## An example of using Python for text analysis.

Python can be used for a lot more than crunching big datasets of numbers, for example it can be used in the humanities/arts for the analysis of textual data.

In this notebook you will design and build some Python code to analyse Jane Austin's famous novel [*Pride and Prejudice*](https://en.wikipedia.org/wiki/Pride_and_Prejudice).

As you may know, *Pride and Prejudice* deals with the stormy relationship between the heroine, Elizabeth Bennett, and Mr Darcy. Written in a pre-feminist era (1813), but by a female author and with a female lead, we could be interested in how the book manages the power balance between these two characters.
![](https://upload.wikimedia.org/wikipedia/commons/2/22/PrideandPrejudiceCH3.jpg)



In this very simple analysis, you will use Python to answer these questions:

1) Relatively how often are Elizabeth and Darcy's names mentioned?

(Excerpt from a dataset)
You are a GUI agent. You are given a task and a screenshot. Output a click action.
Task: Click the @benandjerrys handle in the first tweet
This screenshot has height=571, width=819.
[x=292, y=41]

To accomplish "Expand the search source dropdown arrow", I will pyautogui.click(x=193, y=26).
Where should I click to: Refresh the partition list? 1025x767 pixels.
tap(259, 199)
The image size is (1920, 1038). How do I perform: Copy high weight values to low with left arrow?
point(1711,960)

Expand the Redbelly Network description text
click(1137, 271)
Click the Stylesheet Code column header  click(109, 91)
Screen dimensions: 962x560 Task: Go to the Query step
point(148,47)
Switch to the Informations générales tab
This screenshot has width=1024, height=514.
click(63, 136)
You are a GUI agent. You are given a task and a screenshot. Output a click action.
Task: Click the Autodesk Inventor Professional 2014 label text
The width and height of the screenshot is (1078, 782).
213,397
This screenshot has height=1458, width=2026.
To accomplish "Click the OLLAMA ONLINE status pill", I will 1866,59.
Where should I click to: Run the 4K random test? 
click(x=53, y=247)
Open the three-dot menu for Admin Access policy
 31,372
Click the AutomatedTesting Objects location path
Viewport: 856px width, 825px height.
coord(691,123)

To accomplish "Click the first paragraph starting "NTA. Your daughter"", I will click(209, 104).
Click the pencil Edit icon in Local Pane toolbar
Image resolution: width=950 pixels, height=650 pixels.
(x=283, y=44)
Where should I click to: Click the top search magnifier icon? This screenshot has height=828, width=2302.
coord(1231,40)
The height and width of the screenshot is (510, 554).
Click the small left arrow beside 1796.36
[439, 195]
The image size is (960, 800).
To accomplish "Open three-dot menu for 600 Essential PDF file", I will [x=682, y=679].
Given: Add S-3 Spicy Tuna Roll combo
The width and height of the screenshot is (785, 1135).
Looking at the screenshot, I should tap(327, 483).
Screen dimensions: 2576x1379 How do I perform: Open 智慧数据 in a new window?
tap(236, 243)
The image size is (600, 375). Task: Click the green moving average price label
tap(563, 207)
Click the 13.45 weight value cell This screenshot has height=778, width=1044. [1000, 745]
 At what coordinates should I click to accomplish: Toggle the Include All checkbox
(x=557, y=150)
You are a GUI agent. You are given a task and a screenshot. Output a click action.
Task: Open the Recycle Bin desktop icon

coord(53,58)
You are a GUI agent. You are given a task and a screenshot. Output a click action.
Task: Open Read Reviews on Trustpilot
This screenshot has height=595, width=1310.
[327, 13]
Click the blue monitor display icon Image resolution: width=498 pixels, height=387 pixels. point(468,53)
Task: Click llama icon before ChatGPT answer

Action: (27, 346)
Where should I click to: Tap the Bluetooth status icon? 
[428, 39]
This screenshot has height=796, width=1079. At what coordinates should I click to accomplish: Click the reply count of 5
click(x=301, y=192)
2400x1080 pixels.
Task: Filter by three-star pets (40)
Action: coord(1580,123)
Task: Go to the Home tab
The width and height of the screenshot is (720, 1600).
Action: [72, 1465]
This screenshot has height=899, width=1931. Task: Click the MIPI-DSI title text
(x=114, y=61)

Problems and tasks:
[a] In the Python text analysis notebook, what year is given for when the novel was written?
[b] Output the part of the Python text analysis notebook starting at "As you may know, *Pride" and ending at "these two characters.".

Task-by-task solutions:
[a] 1813

[b]
As you may know, *Pride and Prejudice* deals with the stormy relationship between the heroine, Elizabeth Bennett, and Mr Darcy. Written in a pre-feminist era (1813), but by a female author and with a female lead, we could be interested in how the book manages the power balance between these two characters.